Wandern zwischen Almen & Palmen...
Der Meraner Höhenweg gilt als einer der
schönsten Rundwanderwege im gesamten Alpenraum und ist mit seinen 100km Länge zugleich einer der längsten. Abwechslung pur bieten die Ausblicke entlang des Sonnenpfades:
mediterrane Vegetation im Meraner Land, unendliche Apfelgärten im
Vinschgau, hochalpine Steinlandschaften im Pfossental, urige Bergbauernhöfe am Eingang des Schnalstales,
herrliche Gipfelblicke im Passeiertal.
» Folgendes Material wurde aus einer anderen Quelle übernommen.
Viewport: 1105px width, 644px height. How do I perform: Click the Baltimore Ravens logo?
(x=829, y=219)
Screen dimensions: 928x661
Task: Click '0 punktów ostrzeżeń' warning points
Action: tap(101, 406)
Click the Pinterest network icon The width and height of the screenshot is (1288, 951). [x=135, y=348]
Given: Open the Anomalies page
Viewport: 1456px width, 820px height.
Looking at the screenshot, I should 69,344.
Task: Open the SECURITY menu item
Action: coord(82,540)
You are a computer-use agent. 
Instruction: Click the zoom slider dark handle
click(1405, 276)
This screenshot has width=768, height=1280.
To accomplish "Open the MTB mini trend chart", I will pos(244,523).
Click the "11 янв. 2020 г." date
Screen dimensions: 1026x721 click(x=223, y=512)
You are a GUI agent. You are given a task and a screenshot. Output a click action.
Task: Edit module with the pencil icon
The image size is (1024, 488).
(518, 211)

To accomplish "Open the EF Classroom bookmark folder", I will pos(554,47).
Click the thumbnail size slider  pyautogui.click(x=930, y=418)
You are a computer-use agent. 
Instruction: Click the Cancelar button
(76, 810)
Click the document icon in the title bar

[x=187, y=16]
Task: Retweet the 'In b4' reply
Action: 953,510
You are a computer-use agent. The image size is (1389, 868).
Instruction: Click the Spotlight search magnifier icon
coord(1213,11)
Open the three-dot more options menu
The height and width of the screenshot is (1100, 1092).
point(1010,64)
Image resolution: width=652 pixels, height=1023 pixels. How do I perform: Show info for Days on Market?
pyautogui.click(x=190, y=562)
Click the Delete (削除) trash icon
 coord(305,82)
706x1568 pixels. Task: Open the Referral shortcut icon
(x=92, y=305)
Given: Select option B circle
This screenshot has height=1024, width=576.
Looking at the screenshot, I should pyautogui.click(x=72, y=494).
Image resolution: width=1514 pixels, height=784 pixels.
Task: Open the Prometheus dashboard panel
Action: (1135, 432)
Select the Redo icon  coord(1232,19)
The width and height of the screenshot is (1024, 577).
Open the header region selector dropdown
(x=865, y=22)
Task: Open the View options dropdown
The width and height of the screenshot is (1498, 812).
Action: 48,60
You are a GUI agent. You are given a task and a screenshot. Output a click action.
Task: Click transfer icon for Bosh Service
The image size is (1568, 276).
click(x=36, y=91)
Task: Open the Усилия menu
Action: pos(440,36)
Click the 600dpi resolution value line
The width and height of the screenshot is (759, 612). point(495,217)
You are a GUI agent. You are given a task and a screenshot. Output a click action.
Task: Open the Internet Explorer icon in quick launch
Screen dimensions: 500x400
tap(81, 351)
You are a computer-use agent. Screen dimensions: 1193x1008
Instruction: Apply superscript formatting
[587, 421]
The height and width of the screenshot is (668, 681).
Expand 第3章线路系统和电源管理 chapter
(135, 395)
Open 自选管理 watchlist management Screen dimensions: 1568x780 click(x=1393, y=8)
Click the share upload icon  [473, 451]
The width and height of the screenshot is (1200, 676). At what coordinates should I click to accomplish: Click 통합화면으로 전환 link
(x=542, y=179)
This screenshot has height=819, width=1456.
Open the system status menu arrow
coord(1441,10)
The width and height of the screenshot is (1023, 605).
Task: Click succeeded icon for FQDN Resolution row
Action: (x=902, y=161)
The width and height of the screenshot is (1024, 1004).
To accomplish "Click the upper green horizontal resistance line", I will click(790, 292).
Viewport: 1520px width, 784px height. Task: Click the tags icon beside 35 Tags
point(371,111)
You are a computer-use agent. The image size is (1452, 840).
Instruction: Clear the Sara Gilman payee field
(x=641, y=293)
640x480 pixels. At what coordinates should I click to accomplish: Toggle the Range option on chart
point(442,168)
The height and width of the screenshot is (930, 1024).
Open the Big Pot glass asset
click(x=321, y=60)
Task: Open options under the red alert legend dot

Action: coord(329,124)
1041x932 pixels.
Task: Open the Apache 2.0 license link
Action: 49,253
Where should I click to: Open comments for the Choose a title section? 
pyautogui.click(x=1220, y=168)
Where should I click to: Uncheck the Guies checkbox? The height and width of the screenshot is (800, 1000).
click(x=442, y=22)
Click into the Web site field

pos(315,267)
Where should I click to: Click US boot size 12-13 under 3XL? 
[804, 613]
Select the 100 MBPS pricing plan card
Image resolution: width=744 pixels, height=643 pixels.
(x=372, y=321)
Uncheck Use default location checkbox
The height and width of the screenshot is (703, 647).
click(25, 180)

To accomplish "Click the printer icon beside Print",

Immer mit dabei urige
Bergbauernhöfe und Jausenstationen.
Der Wegverlauf umrundet den
Naturpark Texelgruppe auf fast gleichbleibender Höhe von ca. 1.400 m, wobei immer wieder Höhenunterschiede von bis zu 300m zu packen sind. Im südlichen Teil steigt der Meraner Höhenweg beim
Hochganghaus auf 1.839m an, im nördlichen Teil wartet der höchste Punkt der Wanderung:
das Eisjöchl, mit stolzen 2.895m.
Der Meraner Höhenweg trägt die
Nummer 24 und wurde 1985 in Katharinaberg (Gemeinde Schnals) im Schnalstal feierlich eröffnet. Die Hauptinitiatoren für die Errichtung des Meraner Höhenweges und des Naturparks Texelgruppe waren seinerzeit der damalige Vorsitzende des Alpenvereins
Meran, Helmut Ellmenreich († 2002), und der damalige Markierungswart Robert Schönweger.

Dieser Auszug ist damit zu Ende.